## About this exercise
Transcribe, word for word, every line from the one containing "The width and" through the final line of the records, and omit the pictures.
──────── Supplied records
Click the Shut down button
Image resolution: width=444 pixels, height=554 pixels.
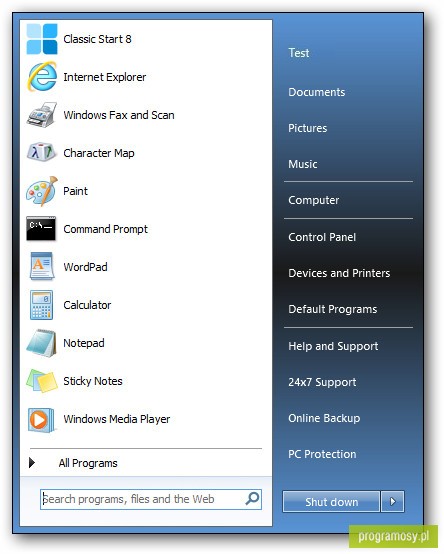pos(331,501)
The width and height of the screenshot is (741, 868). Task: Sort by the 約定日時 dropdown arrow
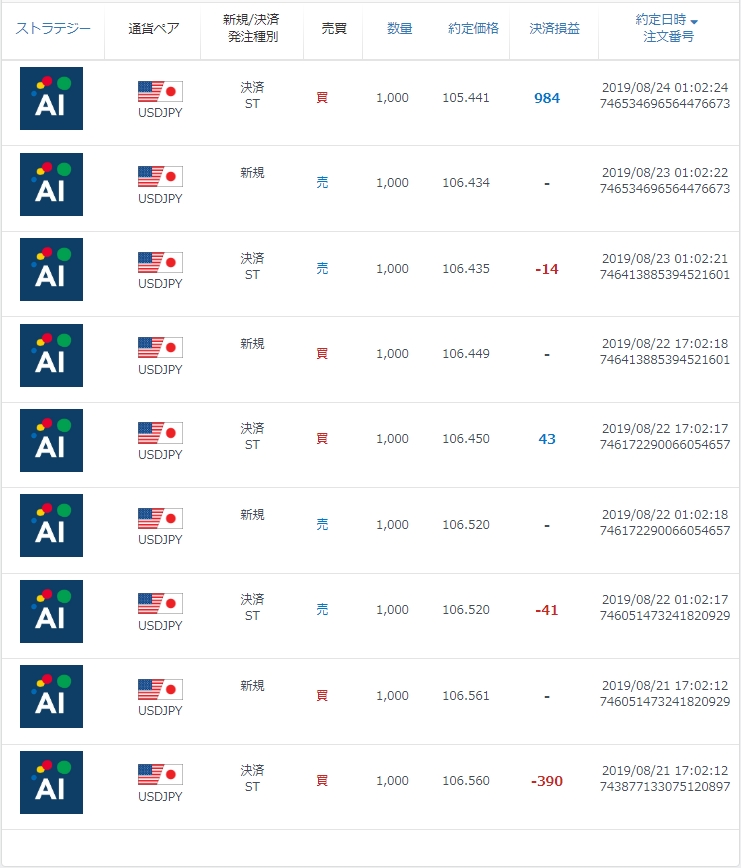pyautogui.click(x=694, y=21)
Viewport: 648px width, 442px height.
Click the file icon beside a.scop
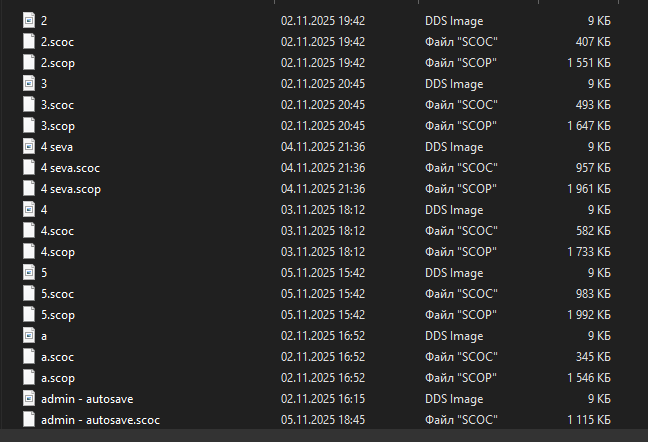point(28,377)
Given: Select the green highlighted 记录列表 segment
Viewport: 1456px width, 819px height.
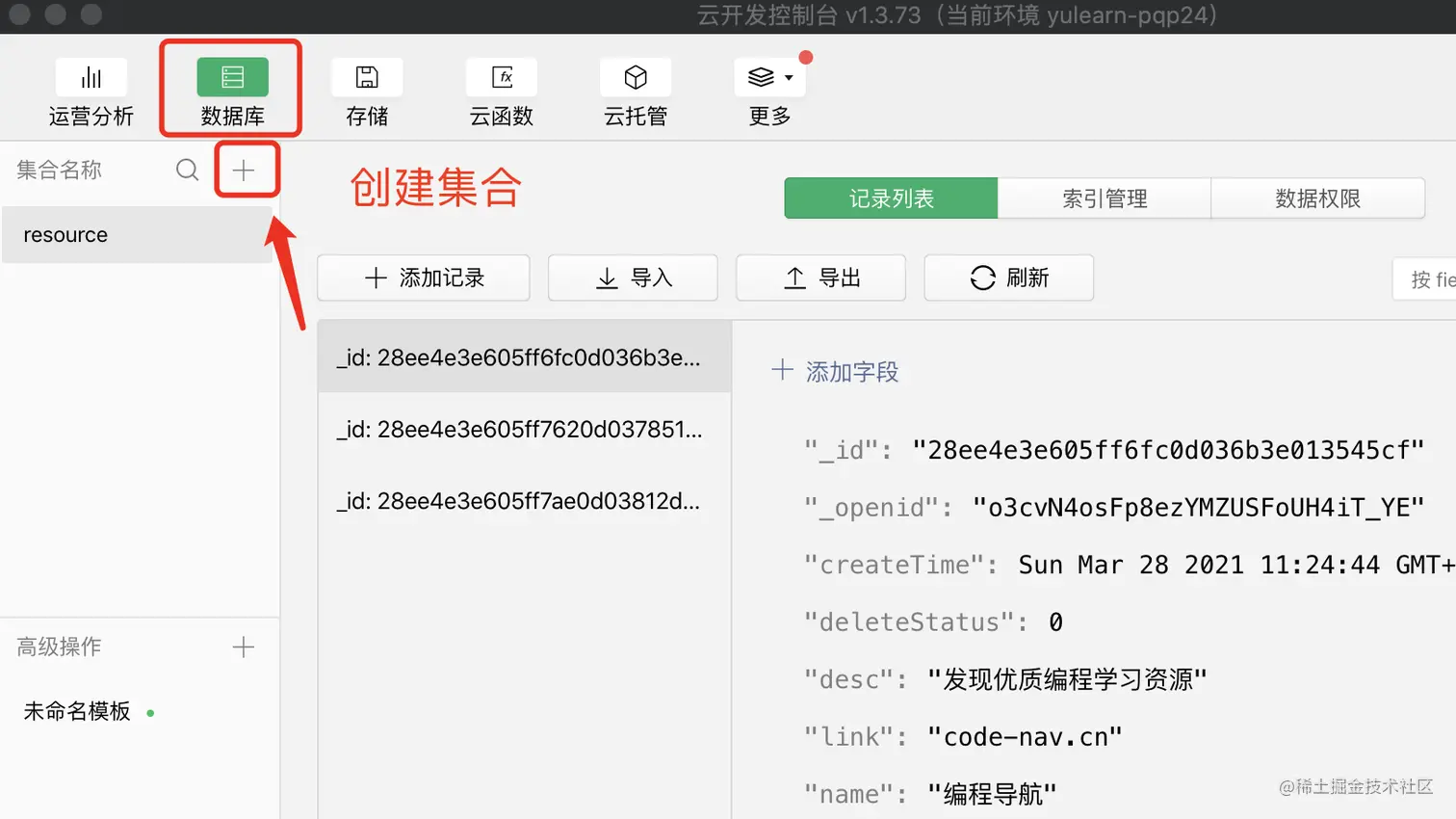Looking at the screenshot, I should click(890, 198).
────────────────
## Exercise output
The width and height of the screenshot is (741, 868). Task: Sort by the 約定日時 dropdown arrow
pyautogui.click(x=694, y=21)
Viewport: 648px width, 442px height.
Click the file icon beside a.scop
point(28,377)
Given: Select the green highlighted 记录列表 segment
Viewport: 1456px width, 819px height.
Looking at the screenshot, I should click(890, 198).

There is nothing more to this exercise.